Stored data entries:
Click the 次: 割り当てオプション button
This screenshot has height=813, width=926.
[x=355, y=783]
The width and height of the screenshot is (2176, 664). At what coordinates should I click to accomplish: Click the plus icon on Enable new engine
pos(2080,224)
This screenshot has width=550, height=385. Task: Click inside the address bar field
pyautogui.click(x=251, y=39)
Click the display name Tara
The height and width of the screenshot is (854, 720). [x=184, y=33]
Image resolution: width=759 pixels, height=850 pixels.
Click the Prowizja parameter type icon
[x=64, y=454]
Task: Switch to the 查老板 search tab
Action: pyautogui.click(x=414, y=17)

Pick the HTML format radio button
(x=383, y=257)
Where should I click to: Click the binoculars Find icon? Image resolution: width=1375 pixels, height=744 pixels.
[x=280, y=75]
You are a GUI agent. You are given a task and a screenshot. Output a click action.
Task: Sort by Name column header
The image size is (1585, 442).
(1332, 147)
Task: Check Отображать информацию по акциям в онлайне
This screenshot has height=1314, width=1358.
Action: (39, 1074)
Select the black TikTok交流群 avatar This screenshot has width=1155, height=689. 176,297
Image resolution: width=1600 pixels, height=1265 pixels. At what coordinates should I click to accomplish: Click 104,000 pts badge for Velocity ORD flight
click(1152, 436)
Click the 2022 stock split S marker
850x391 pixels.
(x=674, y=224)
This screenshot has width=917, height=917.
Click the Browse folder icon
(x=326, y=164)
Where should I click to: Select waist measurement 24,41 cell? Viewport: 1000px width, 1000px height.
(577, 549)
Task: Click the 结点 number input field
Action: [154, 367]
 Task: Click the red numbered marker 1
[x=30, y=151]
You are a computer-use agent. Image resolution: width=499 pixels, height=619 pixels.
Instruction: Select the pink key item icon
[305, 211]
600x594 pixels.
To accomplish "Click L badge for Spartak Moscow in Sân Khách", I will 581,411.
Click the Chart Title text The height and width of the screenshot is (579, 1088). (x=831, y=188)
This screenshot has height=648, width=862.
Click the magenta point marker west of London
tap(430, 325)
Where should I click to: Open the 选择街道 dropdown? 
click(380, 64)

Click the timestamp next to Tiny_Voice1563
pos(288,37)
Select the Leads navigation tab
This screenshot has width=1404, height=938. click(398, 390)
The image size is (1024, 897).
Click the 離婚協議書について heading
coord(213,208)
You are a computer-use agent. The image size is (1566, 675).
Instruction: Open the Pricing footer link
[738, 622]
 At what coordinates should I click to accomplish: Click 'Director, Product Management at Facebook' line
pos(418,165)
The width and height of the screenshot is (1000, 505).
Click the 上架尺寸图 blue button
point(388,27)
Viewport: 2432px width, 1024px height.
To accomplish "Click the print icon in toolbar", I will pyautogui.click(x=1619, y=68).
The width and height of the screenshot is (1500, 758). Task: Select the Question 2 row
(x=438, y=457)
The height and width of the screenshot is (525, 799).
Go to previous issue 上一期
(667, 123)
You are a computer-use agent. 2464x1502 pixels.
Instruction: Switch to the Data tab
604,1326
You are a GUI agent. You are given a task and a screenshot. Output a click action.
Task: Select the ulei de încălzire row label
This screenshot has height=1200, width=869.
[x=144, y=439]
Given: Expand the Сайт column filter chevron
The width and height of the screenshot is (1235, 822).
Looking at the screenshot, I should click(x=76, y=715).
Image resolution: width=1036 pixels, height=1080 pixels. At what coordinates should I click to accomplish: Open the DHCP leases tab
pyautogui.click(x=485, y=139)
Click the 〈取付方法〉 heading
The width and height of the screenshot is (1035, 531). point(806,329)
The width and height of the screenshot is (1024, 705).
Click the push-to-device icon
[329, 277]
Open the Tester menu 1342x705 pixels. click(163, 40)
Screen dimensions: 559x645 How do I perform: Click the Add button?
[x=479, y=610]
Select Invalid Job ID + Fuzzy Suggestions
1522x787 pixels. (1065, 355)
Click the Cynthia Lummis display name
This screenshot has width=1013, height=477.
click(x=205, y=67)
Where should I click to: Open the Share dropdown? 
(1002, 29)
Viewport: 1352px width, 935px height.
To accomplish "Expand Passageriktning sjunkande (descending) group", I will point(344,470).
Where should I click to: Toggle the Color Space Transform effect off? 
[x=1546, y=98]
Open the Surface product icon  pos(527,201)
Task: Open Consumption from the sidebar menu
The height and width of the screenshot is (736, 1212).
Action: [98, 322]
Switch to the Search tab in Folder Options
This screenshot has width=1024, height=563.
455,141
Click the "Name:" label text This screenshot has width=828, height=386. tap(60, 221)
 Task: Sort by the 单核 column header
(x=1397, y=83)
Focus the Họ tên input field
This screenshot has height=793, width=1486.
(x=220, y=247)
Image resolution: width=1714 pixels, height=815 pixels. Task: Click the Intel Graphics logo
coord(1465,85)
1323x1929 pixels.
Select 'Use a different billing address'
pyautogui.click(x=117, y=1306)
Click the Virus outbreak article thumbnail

_Work order:_ Collect the lines of the records that include the string "label".

_Result for this task:_
Task: Select the ulei de încălzire row label
Click the "Name:" label text This screenshot has width=828, height=386. tap(60, 221)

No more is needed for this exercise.